In 1984, life expectancy was the same for people in the United States and in England and Wales, collectively the United Kingdom. In 2024, they share similarities in urbanization, a service sector economy, amount of immigrant population, median age and smoking rates.
But a longevity gap has been widening between the nations for years. By 2019, a baby born in the United Kingdom would expect to live 81.4 years, more than 2.5 years longer than the 78.8 year life expectancy in the United States, the report said.
The United States is wealthier, but does not guarantee access to health care for citizens. The United States has a larger population of racial and ethnic minority groups. Americans have greater amounts of obesity and incarceration, which are associated with greater rates of illness, the report said.
As of 2023, American life expectancy dipped to 78.6 years, while life expectancy in England and Wales slide to 81.3 years. The COVID-19 pandemic claimed more lives in the United States early on, but that difference faded by 2023, the report said.
So what are the contributing factors?
Cardiovascular disease (CVD) including preventable heart attacks and strokes, are the leading cause of death for Americans. The U.S. population is larger, but the effects of CVD are disproportionate to the number of people. In 2023, the age-adjusted death rate was 240 per 100,000 people in the United States, compared with 173.5 per 100,000 people in England and Wales.
Since 2000, more than 1 million Americans have died of drug overdose. The deaths are slowing, but the national death toll remains more than 100,000 a year, the report said.
Based on population, the nation’s overdose death rate was 31.6 per 100,000 people, or more than triple the rate of 9.3 deaths per 100,000 people in the United Kingdom.

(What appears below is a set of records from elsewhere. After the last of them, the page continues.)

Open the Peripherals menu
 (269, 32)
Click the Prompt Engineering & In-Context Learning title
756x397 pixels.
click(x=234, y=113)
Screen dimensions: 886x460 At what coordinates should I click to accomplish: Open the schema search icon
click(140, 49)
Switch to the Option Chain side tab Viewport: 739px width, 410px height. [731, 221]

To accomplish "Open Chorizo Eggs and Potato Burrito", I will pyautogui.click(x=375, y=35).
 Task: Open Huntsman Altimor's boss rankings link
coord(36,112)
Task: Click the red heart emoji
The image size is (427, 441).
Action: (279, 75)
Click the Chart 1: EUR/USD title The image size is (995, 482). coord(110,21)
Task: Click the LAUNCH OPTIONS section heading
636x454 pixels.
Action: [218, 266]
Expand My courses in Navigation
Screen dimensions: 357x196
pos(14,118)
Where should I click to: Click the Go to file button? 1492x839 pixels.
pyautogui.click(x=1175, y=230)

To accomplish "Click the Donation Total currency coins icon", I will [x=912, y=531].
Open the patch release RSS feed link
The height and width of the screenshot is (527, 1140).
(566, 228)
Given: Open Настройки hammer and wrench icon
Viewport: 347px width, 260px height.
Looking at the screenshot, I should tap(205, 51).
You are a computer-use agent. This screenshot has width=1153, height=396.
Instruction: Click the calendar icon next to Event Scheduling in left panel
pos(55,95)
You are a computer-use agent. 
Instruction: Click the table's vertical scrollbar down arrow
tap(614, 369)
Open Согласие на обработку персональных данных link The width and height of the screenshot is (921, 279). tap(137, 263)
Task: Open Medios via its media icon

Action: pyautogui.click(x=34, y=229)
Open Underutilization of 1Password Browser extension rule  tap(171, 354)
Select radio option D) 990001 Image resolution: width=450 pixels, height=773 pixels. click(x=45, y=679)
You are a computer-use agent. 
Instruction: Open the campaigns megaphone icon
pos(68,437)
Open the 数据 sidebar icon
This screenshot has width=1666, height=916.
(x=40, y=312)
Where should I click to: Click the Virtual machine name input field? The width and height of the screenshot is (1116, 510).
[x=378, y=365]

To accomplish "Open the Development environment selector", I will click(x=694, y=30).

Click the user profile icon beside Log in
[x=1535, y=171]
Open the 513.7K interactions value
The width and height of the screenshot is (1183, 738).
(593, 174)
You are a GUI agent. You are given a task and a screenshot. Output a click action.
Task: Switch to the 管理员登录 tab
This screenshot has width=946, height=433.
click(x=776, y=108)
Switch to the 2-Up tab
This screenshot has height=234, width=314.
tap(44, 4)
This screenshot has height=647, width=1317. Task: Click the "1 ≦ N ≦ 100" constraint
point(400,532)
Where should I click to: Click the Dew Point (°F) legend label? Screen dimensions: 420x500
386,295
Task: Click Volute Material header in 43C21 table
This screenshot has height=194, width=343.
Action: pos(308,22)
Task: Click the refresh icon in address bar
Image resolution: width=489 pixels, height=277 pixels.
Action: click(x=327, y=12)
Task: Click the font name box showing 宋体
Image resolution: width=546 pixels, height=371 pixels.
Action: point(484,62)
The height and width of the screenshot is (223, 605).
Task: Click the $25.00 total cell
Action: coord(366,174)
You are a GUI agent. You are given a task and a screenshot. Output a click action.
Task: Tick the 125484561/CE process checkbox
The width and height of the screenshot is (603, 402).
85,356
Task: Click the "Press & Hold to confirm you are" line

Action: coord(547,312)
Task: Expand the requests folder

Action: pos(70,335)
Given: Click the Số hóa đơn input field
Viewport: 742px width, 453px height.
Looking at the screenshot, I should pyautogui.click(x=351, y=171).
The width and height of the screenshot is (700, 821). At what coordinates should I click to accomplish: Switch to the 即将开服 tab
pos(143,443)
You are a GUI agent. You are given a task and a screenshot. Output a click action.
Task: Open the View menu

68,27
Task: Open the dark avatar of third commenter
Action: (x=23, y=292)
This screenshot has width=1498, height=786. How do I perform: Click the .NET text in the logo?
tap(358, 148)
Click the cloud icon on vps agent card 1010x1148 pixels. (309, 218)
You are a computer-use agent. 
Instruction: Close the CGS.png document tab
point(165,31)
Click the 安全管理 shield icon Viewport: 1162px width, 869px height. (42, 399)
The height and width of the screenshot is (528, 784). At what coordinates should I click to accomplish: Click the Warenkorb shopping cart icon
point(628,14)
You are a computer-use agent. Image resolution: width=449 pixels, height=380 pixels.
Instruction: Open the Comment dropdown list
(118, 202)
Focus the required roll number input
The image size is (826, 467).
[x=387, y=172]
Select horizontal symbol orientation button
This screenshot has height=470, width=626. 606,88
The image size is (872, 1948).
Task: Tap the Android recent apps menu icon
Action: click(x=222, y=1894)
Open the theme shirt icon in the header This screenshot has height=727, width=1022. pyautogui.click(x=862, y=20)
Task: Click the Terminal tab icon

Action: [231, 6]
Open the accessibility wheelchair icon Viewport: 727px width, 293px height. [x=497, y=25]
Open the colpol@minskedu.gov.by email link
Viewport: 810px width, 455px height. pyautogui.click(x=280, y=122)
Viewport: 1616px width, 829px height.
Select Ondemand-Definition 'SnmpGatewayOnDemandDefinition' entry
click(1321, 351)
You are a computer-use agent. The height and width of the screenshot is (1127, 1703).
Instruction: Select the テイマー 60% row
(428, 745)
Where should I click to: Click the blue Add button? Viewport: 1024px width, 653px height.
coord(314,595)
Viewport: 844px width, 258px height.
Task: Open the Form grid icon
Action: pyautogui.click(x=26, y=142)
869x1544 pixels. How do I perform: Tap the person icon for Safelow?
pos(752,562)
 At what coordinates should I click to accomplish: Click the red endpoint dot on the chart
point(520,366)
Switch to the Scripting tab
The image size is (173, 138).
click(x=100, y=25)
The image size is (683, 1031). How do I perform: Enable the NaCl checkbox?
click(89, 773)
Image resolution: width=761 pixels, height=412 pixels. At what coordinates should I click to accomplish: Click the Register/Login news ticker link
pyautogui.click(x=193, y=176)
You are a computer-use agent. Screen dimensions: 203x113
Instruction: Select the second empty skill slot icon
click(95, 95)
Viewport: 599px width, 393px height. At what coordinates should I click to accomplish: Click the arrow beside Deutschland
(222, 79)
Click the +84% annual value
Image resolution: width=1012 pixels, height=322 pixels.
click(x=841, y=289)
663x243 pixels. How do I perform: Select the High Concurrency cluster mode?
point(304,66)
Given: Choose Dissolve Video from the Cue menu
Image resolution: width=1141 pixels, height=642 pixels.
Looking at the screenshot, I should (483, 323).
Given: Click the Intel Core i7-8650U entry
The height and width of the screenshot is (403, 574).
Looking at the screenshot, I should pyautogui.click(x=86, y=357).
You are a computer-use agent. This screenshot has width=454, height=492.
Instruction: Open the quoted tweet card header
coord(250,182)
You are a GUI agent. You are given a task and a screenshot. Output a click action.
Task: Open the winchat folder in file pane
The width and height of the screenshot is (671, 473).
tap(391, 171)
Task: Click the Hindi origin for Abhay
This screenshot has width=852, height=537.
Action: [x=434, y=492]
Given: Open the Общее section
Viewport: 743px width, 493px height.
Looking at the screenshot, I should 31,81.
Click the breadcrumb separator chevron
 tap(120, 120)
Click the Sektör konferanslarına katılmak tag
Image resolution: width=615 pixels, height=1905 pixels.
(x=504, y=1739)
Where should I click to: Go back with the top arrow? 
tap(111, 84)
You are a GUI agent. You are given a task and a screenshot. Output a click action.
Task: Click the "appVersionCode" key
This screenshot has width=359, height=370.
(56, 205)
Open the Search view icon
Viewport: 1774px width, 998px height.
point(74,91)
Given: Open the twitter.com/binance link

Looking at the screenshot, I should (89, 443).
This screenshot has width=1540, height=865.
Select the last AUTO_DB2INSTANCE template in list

The rate of gun-related homicide and suicide spiked 34% from 2014 to 2023 in the United States. Gun-related injuries have surpassed motor vehicle crashes as the leading cause of death for children, adolescents and young adults since 2017, the report said.
Last year, the United States had an age-adjusted death rate of 13.3 gun-related deaths per 100,000 people. In England and Wales, there were 90 firearm-related deaths for a rate of 0.1 per 100,000 people.
Guns were involved in approximately one in two teen suicides in the United States, which had an age-adjusted death rate of 10 per 100,000 people for youths aged 15 to 19 years. England and Wales had no firearm-related teen suicide, and a rate of 5.79 deaths per 100,000 people for the same age range, the report said.
In the United States, approximately 125 people die every day in car, truck and other motor vehicle accidents. The 2023 total hit 45,973 fatalities, the report said.
That year, adjusting for age and population, the U.S. death rate was 13.3 per 100,000 population. The United Kingdom’s rate was 2.2 per 100,000 people.
As for crash survivors, non-fatal injuries requiring care tallied up medical costs worth $430 billion, the report said.
The researchers found Americans are less likely to die of cancer than people in England or Wales. The per 100,000 people death rate was 147.2 for the United States, 186.1 for the United Kingdom. The researchers noted premature deaths from heart disease could claim lives before a cancer diagnosis is made for Americans.
The report offered potential solutions to the health issues.
“Understanding and addressing these causes – using policies and programs based on evidence – is the path to longer life expectancy and a healthier United States of America,” the report said.